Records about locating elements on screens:
|---|
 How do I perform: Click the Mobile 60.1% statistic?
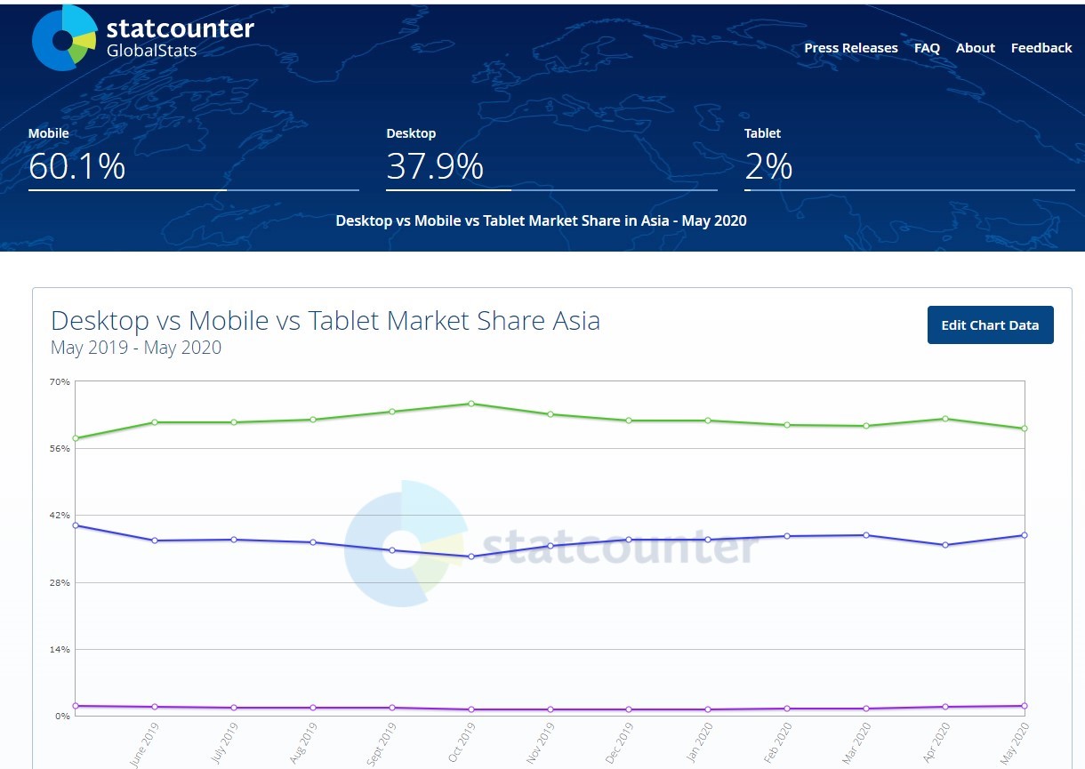tap(76, 166)
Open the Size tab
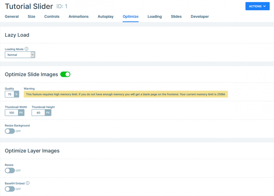This screenshot has width=274, height=196. tap(31, 16)
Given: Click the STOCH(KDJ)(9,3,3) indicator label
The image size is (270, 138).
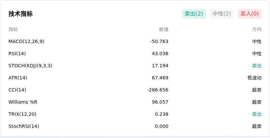Looking at the screenshot, I should click(x=30, y=66).
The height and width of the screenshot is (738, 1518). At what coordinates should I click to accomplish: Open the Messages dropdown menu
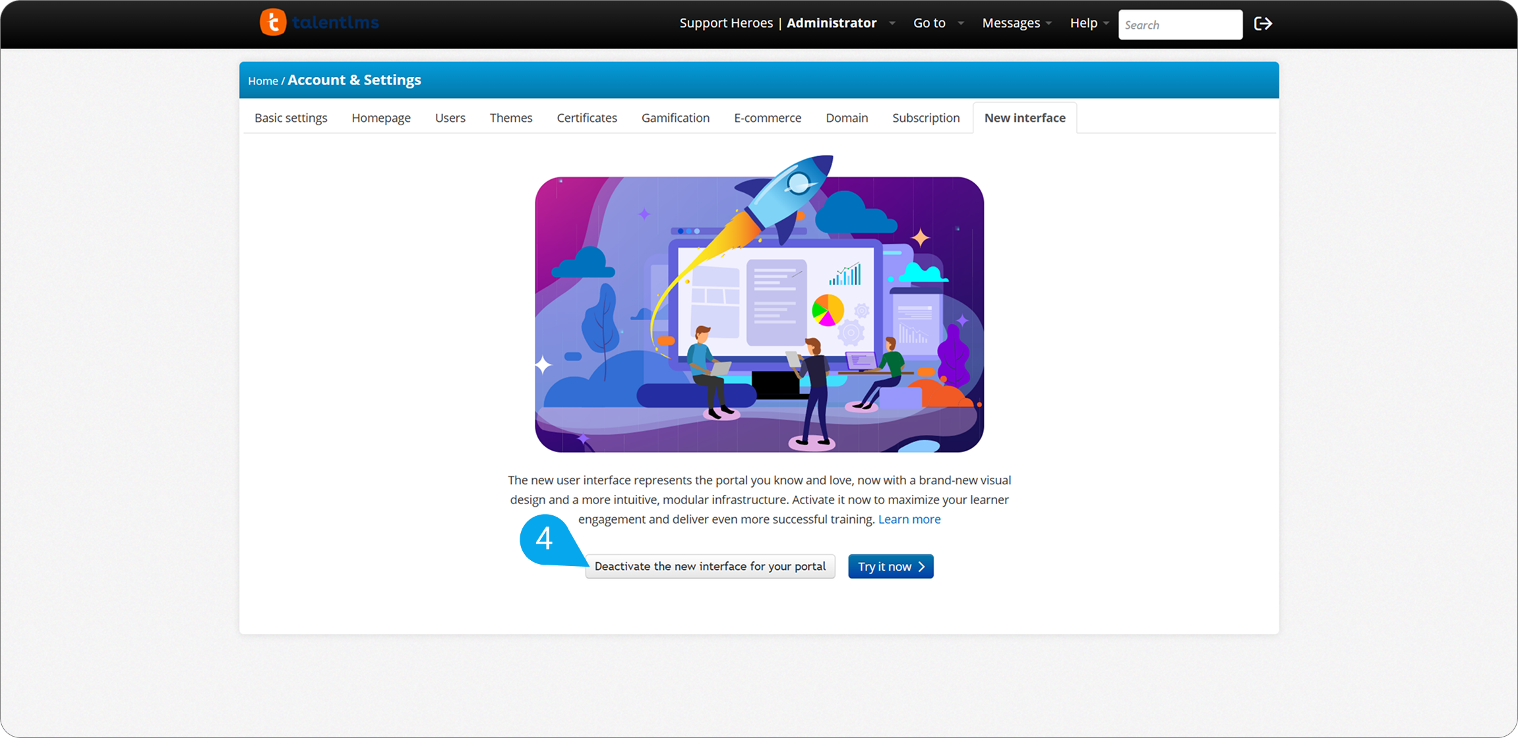(1016, 23)
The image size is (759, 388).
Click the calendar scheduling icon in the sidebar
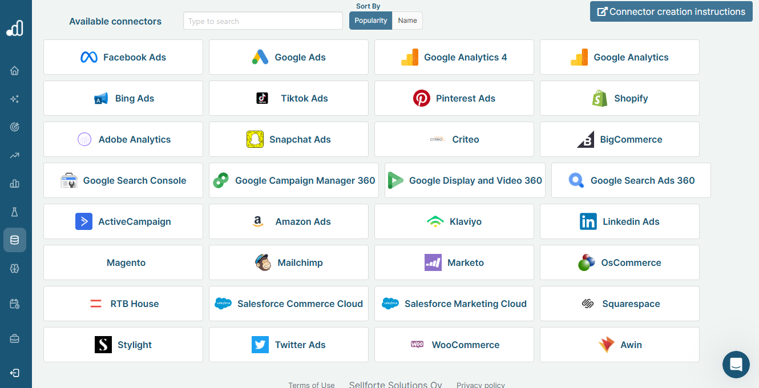15,304
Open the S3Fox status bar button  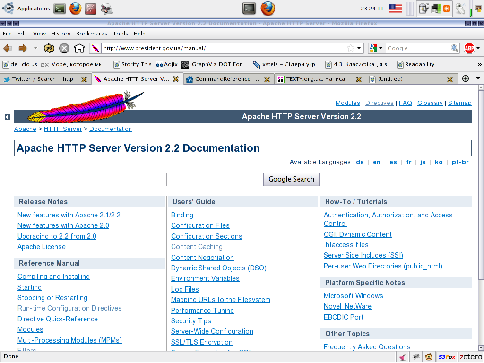(446, 357)
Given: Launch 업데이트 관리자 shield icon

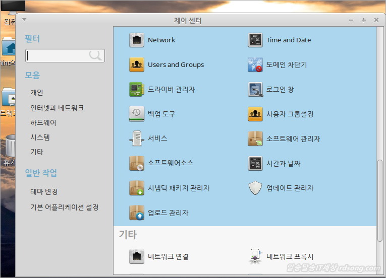Looking at the screenshot, I should 255,188.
|---|
REQUIRED WORK – Can you repeat the data from its beginning through the line that contains "Looking at the screenshot, I should click(x=30, y=66).", inclusive, without the pictures?

WRITTEN ANSWER –
 How do I perform: Click the Mobile 60.1% statistic?
tap(76, 166)
Open the Size tab
This screenshot has width=274, height=196. tap(31, 16)
Given: Click the STOCH(KDJ)(9,3,3) indicator label
The image size is (270, 138).
Looking at the screenshot, I should click(x=30, y=66).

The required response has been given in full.